Why Sports Shape Us for Life

Growing up, I was drawn to a certain kind of person.
The kind who had the grind.

They were the ones who showed up early and stayed late. The ones who squeezed in extra reps after practice, who dove headfirst into drills—sometimes quite literally. They were the kids belly flopping on a dive play, (and still laughing about it twenty years later). The ones who gave everything they had in pursuit of one goal: to be their best.

We shared terrible losses and extraordinary wins. We bruised, we limped, we learned. We pushed through the pain and found something deep within ourselves. Something called grit.

Grit isn’t just perseverance. It’s the unshakable resolve to keep moving forward, especially when things are hard. It's fighting through frustration, fatigue, and fear, and doing it anyway.
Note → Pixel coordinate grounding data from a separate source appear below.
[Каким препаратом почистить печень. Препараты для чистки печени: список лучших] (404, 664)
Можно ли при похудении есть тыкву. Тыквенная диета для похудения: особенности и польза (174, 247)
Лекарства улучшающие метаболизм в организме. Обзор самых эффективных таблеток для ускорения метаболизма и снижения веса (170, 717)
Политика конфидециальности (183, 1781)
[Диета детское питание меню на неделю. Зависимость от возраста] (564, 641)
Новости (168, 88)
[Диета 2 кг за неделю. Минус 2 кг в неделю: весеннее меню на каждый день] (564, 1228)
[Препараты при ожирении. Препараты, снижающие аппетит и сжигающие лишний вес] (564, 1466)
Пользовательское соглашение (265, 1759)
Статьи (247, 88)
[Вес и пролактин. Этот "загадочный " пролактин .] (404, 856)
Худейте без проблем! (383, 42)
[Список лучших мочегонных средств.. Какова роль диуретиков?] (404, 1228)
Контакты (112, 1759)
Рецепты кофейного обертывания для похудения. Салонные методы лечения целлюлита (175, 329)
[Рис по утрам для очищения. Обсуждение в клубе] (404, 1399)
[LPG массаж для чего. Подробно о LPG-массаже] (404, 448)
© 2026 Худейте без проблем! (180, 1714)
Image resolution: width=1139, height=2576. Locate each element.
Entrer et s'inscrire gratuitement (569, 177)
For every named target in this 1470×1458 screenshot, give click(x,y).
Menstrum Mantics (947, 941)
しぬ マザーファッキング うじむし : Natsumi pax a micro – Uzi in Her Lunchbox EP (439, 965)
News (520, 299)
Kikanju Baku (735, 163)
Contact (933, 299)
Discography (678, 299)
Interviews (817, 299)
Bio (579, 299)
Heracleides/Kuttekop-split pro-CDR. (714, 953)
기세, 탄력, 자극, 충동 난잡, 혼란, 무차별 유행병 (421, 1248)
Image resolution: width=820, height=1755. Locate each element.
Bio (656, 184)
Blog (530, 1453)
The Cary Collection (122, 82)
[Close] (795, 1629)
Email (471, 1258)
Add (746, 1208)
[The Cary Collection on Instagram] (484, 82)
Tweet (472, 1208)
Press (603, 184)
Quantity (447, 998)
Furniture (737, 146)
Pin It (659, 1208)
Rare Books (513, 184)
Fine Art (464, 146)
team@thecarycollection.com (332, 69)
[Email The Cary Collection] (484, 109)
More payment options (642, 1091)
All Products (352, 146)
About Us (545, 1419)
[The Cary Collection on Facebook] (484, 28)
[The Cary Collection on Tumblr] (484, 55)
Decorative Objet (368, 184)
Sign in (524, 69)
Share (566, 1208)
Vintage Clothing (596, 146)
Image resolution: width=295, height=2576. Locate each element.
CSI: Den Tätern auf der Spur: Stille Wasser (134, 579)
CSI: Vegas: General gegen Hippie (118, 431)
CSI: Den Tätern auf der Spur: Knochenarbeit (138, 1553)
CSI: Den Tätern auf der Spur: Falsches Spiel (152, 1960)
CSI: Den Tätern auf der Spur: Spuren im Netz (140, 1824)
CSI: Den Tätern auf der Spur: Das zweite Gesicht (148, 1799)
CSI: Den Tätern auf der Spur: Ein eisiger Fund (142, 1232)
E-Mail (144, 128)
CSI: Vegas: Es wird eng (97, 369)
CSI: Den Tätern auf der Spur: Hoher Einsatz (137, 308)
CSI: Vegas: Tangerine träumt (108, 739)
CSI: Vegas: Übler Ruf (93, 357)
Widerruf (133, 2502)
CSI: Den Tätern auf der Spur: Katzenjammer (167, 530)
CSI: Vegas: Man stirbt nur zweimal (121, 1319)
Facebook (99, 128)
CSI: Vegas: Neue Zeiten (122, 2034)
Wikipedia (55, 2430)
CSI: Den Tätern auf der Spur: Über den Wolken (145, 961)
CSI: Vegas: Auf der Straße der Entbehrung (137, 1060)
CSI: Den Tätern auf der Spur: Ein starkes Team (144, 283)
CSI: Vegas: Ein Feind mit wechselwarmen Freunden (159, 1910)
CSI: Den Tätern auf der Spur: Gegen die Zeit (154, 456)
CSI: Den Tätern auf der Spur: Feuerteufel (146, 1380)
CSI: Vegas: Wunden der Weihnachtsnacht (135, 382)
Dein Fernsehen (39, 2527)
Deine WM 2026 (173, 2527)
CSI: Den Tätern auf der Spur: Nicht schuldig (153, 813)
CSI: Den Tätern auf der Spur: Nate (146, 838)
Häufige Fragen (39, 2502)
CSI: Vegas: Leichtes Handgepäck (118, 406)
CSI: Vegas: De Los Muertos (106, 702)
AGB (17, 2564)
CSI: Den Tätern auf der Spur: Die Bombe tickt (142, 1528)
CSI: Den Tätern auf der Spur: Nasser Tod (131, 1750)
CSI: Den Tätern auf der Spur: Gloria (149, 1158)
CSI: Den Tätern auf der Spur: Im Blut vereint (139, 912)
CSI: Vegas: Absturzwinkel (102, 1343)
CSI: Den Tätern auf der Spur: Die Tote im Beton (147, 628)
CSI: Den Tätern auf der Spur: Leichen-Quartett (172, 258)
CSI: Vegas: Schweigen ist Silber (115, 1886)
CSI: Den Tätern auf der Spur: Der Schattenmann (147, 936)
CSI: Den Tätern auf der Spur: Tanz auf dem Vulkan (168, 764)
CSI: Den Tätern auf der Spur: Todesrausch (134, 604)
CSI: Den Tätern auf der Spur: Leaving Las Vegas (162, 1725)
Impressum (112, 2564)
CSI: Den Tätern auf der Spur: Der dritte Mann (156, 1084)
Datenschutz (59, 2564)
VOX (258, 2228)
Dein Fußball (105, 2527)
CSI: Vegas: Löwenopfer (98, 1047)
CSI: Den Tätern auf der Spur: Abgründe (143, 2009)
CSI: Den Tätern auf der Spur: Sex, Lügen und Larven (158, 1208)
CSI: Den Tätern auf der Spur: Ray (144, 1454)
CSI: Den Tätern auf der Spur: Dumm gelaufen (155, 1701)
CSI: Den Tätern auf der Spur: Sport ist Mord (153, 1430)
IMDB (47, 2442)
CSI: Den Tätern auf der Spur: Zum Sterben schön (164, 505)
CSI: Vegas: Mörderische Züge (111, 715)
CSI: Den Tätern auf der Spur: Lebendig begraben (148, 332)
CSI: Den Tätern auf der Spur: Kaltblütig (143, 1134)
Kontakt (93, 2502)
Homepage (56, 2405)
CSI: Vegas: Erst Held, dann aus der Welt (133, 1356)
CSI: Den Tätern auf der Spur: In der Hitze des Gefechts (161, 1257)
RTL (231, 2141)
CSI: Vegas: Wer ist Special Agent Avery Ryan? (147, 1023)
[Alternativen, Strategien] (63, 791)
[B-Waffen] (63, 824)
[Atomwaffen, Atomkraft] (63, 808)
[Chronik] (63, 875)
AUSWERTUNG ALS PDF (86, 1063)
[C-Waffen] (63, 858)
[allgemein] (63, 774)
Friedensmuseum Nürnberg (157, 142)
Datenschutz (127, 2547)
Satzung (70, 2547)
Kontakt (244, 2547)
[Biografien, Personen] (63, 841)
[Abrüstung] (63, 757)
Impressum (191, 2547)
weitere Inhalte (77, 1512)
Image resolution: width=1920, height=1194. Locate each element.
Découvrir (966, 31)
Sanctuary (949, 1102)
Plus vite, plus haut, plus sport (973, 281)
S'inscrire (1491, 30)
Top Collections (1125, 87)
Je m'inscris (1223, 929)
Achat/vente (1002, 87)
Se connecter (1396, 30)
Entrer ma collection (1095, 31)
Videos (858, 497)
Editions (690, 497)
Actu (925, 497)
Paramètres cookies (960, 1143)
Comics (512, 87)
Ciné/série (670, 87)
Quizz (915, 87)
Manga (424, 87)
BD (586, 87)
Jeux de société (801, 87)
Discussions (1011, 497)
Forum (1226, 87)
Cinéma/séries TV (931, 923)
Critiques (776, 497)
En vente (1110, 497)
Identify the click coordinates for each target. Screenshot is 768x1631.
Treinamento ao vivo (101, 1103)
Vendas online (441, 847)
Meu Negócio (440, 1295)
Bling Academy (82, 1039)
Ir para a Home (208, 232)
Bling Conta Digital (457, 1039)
Sometimes the reward is the win.
But sometimes, the reward is the loss that transforms you. It’s the heartbreak that fuels your growth. It’s what drives you to self-reflect, recalibrate, and rise stronger. And when you’ve worked hard enough—really hard—something starts to click. First one thing, then another, and suddenly your body knows how to do what your mind had envisioned all along.

That moment of breakthrough?
That’s what it’s all about.

Confidence follows. Not just in sports, but in life. Because once you’ve pushed through something difficult and come out the other side, you carry that strength with you forever.

For me, softball wasn’t seasonal—it was always.
It taught me how to be mentally tough, physically strong, and emotionally resilient. It gave me tools I still use today in every part of life: in school, in my career, in my marriage, in parenting. It wasn’t about being perfect. It was about never giving up, learning from failure, and adapting with grace.

Now, as a coach, my role goes way beyond teaching a swing. I want my players to understand why we train a certain way. I want them to learn how to recognize their own mistakes and fix them on their own. I want to build their inner voice—the one that says, “You’ve got this,” even when no one else is around.

It’s not just about building good athletes.
It’s about building confident, but humble humans.

At Siuslaw Athletics Academy, we strive to challenge kids in meaningful ways—through encouraging words and actions. We take our responsibility as coaches, mentors, and fellow parents seriously, and we understand just how powerful our influence can be. Every moment with a young athlete is an opportunity to help shape character, build resilience, and light that inner spark that keeps them going.

Today’s kids face a mountain we didn’t.
They battle the pressures of social media, digital distractions, lack of free time, and too often, a shortage of meaningful adult guidance. Many are being raised by screens instead of experiences.

That’s why sports matter more now than ever.

They offer structure. They offer discipline.
They offer real-world feedback, real-time learning, and real connection. They give kids a place to struggle safely, to grow through adversity, and to feel proud of their progress.

As coaches, we carry a massive responsibility.
We’re not just teaching mechanics—we’re helping raise the next generation. And if we do it right, we’re raising them with grit. With the grind. With the ability to take on whatever life throws at them.

Because the real win isn’t just a score on a scoreboard—
It’s who you become on the way there.